I have a few posts that I haven't posted yet - they are on my computer at home that is currently not connected to the globe via the internet and they will remain there until I get a pay check in a few weeks and I can afford to have internet in my house!
But for now, I will have to write when I get a chance in the Library - which seems to be less frequent than frequent. But!
So anyway - I have realized how much I really enjoy having a blog, I love being able to confess my sins to the compose screen and know that in some way I am being open with others and admitting my needs - so here is another one of those days! I have realized that I have heart that is sunburned - you know, when you are sunburned someone reaches out to give you a hug and you recoil, knowing that the pain it will cause is not worth the "good" of the hug.
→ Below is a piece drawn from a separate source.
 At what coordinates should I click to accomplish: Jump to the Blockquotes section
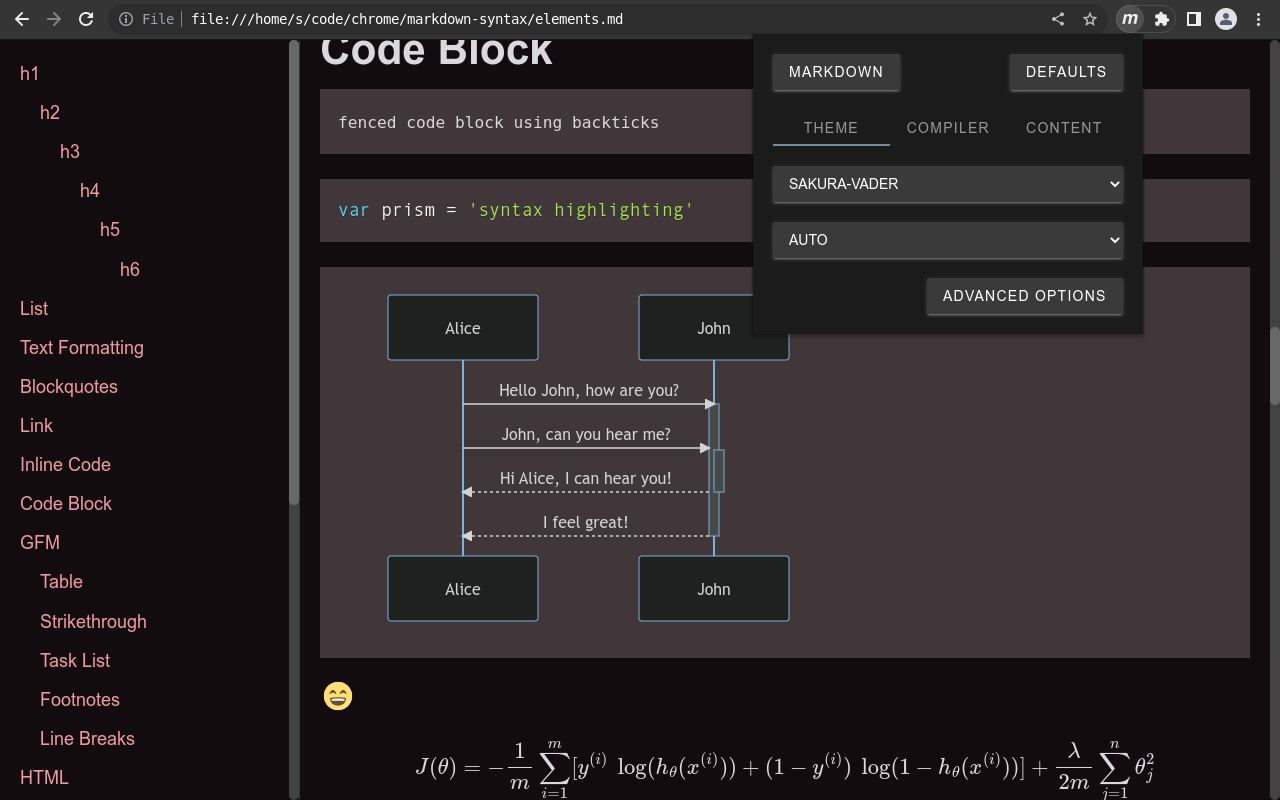68,386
Well, I think that is what my heart is like! I have realized that I have let events in my past - crummy events- dictate how I allow my heart to feel. And I am walking around unable to let people grab me in a warm embrace, unable to allow people to touch my heart, unable to be close to them - all because I have let my heart stay "burned" - it is not easy admitting that events that happened almost 13 years ago have done this kind of damage to my heart - it is not easy admitting that things that people have said and sins that people have committed against me can haunt me years after the event - I agree with Patty here in that it is like I am living with ghosts - all of whom remind me how I am not pretty enough, how I am not going to be used of God and how I am not worthy to be ...... - all of whom spill lies into my head all day long and dredge up the things that I have tried for so long to find redemption in and who repeatedly fail me every time - all of whom remind me to keep my heart sunburned so that I can escape the pain of relationships in the future! But that is not what our Great Savior teaches - He said for me to deny myself - with all of my ghosts - and to live in a relationship where I depend on Him alone for my redemption! He offers me grace - what a great word!- to cover all of my issues - a grace that is just as real as the pain, a grace that is just as real as the sin, a grace that is just as real as my fallen nature - but a grace that is bigger than all of those things! A grace that is more sufficient than all of those things! A grace that is more extensive than all of those things! There is not an area in my life where God's grace is not flowing and changing me to be more like Him! WOW!!! So, I live today, my heart is sunburned but it is healing. I live today knowing that I need people - I live today knowing that I am totally dependent on God's grace for redemption - and I live today -

2 Comments:

Anonymous Anonymous said...

I'd like to hear your arguments for the existence of God and Sin...

just curious :-)

Oh, and that was a song by a band called "Of Montreal," not a poem of mine ;-)

1:47 PM  
Blogger katyanderson said...

Katy,
Thanks for opening up...I love reading your blog...you make great parallels and I have learned a ton about you and your family...thanks for opening up your soul.